## Work item
Return every entry exactly. Leave nothing out.

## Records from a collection
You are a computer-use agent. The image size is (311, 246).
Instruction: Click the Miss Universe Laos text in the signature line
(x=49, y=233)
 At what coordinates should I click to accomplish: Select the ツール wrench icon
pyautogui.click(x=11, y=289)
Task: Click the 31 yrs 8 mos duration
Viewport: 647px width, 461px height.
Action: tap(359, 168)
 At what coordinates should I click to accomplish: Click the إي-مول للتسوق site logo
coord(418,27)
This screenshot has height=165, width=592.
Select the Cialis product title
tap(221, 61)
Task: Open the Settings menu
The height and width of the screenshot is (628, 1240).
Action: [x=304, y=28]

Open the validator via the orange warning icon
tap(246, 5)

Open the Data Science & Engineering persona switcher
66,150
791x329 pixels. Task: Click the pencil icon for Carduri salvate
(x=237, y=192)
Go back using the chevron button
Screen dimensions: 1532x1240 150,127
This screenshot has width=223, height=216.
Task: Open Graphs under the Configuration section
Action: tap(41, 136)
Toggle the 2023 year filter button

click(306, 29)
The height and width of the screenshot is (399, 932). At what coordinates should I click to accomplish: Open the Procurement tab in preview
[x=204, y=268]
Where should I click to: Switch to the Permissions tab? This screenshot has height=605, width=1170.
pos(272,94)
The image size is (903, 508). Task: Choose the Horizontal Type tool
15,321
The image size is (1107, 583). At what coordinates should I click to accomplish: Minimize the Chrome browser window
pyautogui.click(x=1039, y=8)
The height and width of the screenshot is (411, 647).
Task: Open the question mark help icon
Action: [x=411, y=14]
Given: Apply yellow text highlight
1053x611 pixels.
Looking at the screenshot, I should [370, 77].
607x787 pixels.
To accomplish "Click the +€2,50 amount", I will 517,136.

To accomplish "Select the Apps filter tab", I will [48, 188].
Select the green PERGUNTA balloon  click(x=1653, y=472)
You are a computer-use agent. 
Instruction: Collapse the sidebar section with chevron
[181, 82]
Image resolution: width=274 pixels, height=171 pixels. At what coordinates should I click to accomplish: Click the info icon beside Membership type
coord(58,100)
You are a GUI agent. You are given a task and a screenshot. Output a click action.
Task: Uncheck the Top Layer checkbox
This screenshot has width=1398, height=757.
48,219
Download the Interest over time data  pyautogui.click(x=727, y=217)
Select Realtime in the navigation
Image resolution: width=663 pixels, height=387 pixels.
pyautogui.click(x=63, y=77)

## Task solution
You are a computer-use agent. The image size is (311, 246).
Instruction: Click the Miss Universe Laos text in the signature line
(x=49, y=233)
 At what coordinates should I click to accomplish: Select the ツール wrench icon
pyautogui.click(x=11, y=289)
Task: Click the 31 yrs 8 mos duration
Viewport: 647px width, 461px height.
Action: tap(359, 168)
 At what coordinates should I click to accomplish: Click the إي-مول للتسوق site logo
coord(418,27)
This screenshot has height=165, width=592.
Select the Cialis product title
tap(221, 61)
Task: Open the Settings menu
The height and width of the screenshot is (628, 1240).
Action: [x=304, y=28]

Open the validator via the orange warning icon
tap(246, 5)

Open the Data Science & Engineering persona switcher
66,150
791x329 pixels. Task: Click the pencil icon for Carduri salvate
(x=237, y=192)
Go back using the chevron button
Screen dimensions: 1532x1240 150,127
This screenshot has width=223, height=216.
Task: Open Graphs under the Configuration section
Action: tap(41, 136)
Toggle the 2023 year filter button

click(306, 29)
The height and width of the screenshot is (399, 932). At what coordinates should I click to accomplish: Open the Procurement tab in preview
[x=204, y=268]
Where should I click to: Switch to the Permissions tab? This screenshot has height=605, width=1170.
pos(272,94)
The image size is (903, 508). Task: Choose the Horizontal Type tool
15,321
The image size is (1107, 583). At what coordinates should I click to accomplish: Minimize the Chrome browser window
pyautogui.click(x=1039, y=8)
The height and width of the screenshot is (411, 647).
Task: Open the question mark help icon
Action: [x=411, y=14]
Given: Apply yellow text highlight
1053x611 pixels.
Looking at the screenshot, I should [370, 77].
607x787 pixels.
To accomplish "Click the +€2,50 amount", I will 517,136.

To accomplish "Select the Apps filter tab", I will [48, 188].
Select the green PERGUNTA balloon  click(x=1653, y=472)
You are a computer-use agent. 
Instruction: Collapse the sidebar section with chevron
[181, 82]
Image resolution: width=274 pixels, height=171 pixels. At what coordinates should I click to accomplish: Click the info icon beside Membership type
coord(58,100)
You are a GUI agent. You are given a task and a screenshot. Output a click action.
Task: Uncheck the Top Layer checkbox
This screenshot has width=1398, height=757.
48,219
Download the Interest over time data  pyautogui.click(x=727, y=217)
Select Realtime in the navigation
Image resolution: width=663 pixels, height=387 pixels.
pyautogui.click(x=63, y=77)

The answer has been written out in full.